Copy out every line of the records below word for word, leaving out the pictures.

Records for processing:
□ □ □ □ □ □ □

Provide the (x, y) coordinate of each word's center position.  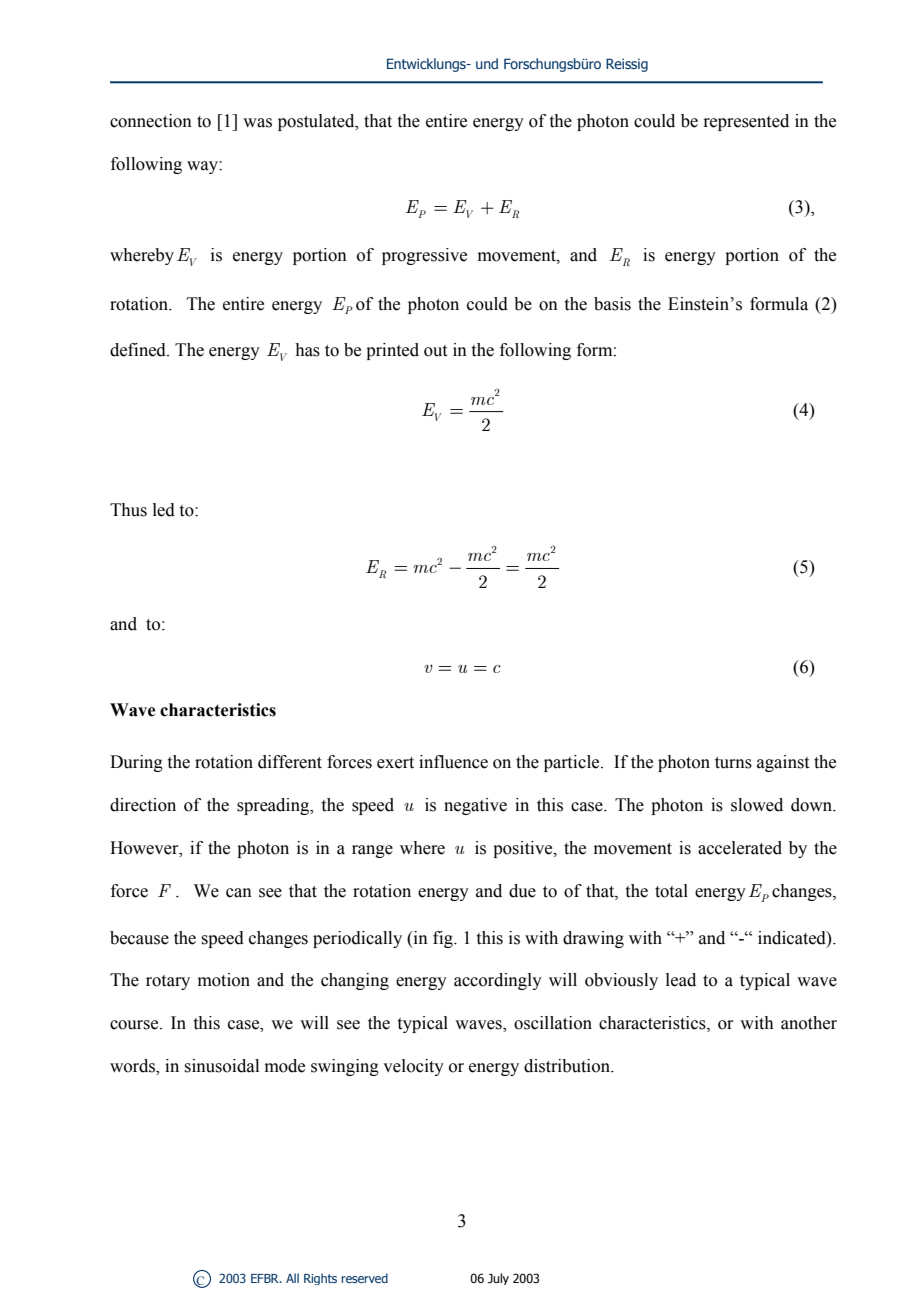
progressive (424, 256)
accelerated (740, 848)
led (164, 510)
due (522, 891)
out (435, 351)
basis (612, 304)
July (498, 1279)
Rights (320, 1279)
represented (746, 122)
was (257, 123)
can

□ □ □ □ □ □ □

Exercise output:
Provide the (x, y) coordinate of each word's center position.  
progressive (424, 256)
accelerated (740, 848)
led (164, 510)
due (522, 891)
out (435, 351)
basis (612, 304)
July (498, 1279)
Rights (320, 1279)
represented (746, 122)
was (257, 123)
can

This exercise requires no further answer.